I use CPython most of the time but PyPy was a real lifesaver when I was doing a project that bridged EMOF and RDF, particularly I was working with moderately sized RDF models (say 10 million triples) with rdflib.

With CPython, I was frustrated with how slow it was, and complained about it to the people I was working with, PyPy was a simple upgrade that sped up my code to the point where it was comfortable to work with.

Is your group still using it?

  • That particular code has been retired because after a quite a bit of trying things that weren’t quite right we understood the problem and found a better way to do it. I’m doing the next round of related work (logically modeling XSLT schemas and associated messages in OWL) in Java because there is already a library that almost does was I want.

    I am still using this library that I wrote

    https://paulhoule.github.io/gastrodon/

    to visualize RDF data so even if I make my RDF model in Java I am likely to load it up in Python to explore it. I don’t know if they are using PyPy but there is at least one big bank that has people using Gastrodon for the same purpose.

What do you use RDF models for?

  • So I wrote this library

    https://paulhoule.github.io/gastrodon/

    which makes it very easy to visualize RDF data with Jupyter by turning SPARQL results into data frames.

    Here are two essays I wrote using it

    https://ontology2.com/essays/LookingForMetadataInAllTheWrong...

    https://ontology2.com/essays/PropertiesColorsAndThumbnails.h...

    People often think RDF never caught on but actually there are many standards that are RDF-based such as RSS, XMP, ActivityPub and such that you can work on quite directly with RDF tools.
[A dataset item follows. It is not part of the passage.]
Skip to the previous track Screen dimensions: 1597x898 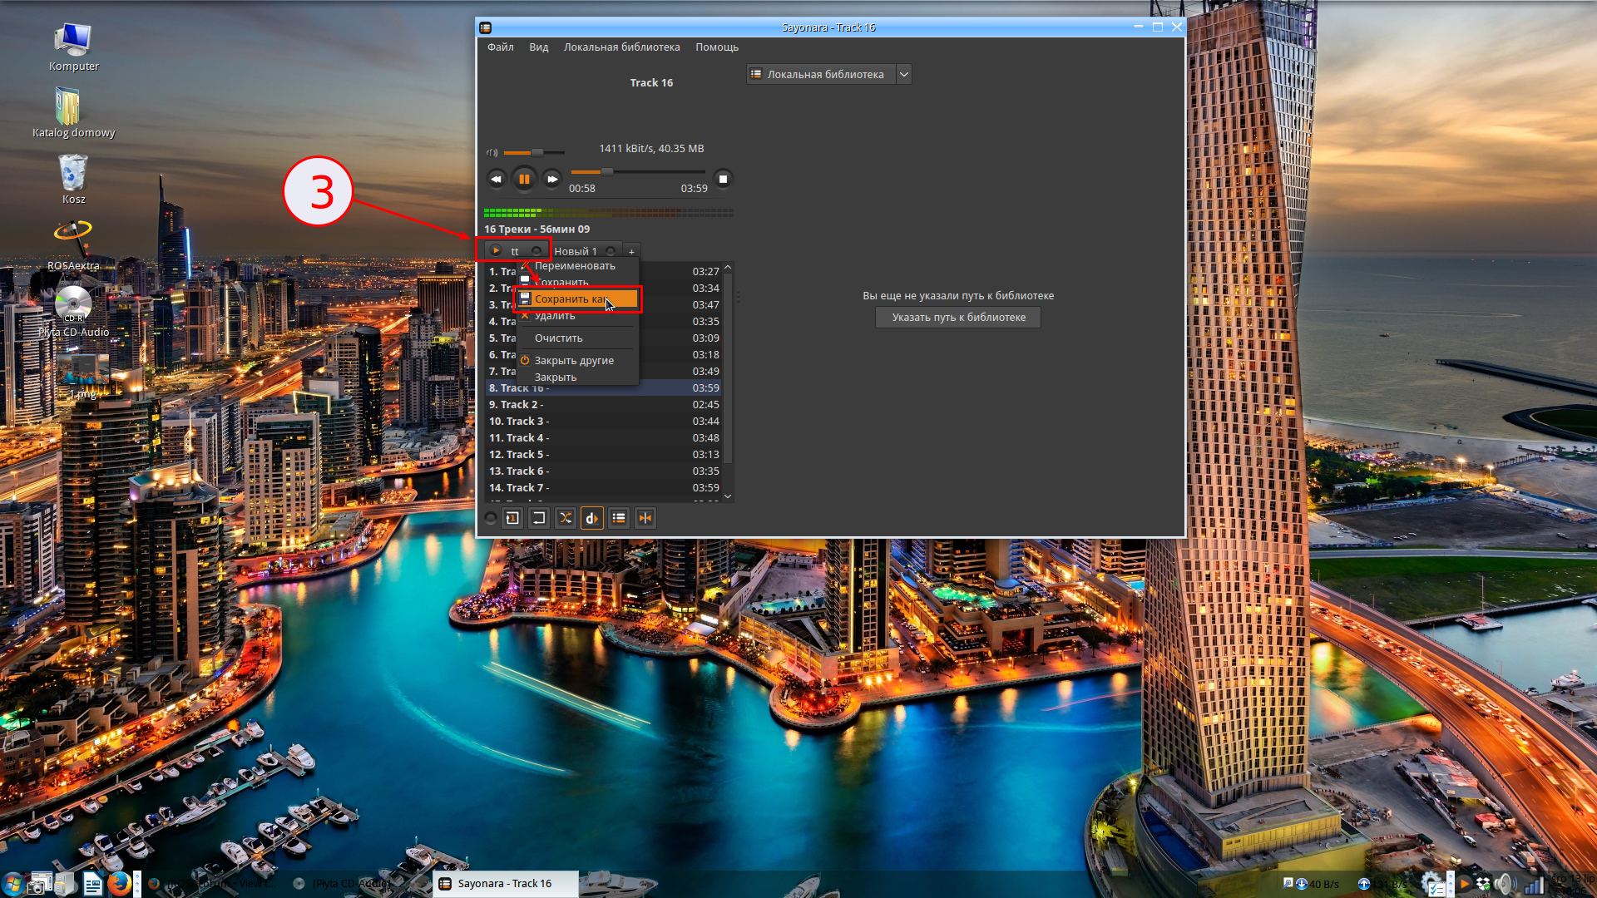tap(497, 179)
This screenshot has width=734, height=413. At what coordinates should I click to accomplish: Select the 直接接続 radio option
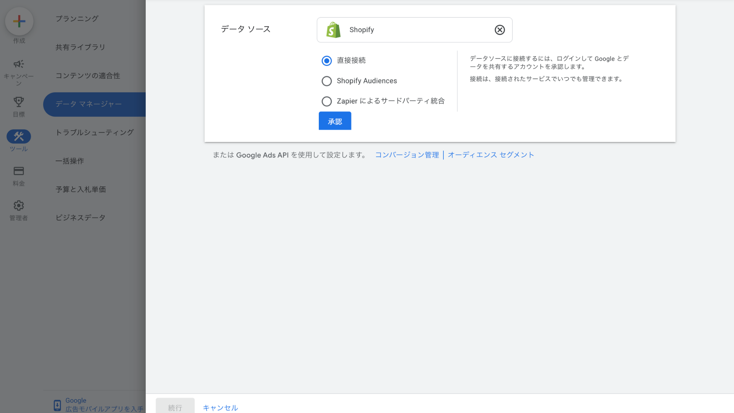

    Beyond that I’ve been on a standards committee for ISO 20022 where we’ve figured out, after quite a few years of looking at the problem, how to use RDF and OWL as a master standard for representing messages and schemas in financial messaging. In the project that needed PyPy we were converting a standard represented in EMOF into RDF. Towards the end of last year I figured out the right way to logically model the parts of those messages and the associated schema with OWL. That is on its way of becoming one of those ISO standard documents that unfortunately costs 133 swiss franc. I also figured out that it is possible to do the same for many messages defined with XSLT and I’m expecting to get some work applying this to a major financial standard and I think there will be some source code and a public report on that.

    Notably the techniques I use address quite a few problems with the way most people use RDF, most notably many RDF users don’t use the tools available to represented ordered collections, a notable example with this makes trouble is in Dublin Core for document (say book) metadata where you can’t represent the order of the authors of a paper which is something the authors usually care about a great deal. XMP adapts the Dublin Core standard enough to solve this problem, but with the techniques I use you can use RDF to do anything any document database can, though some SPARQL extensions would make it easier.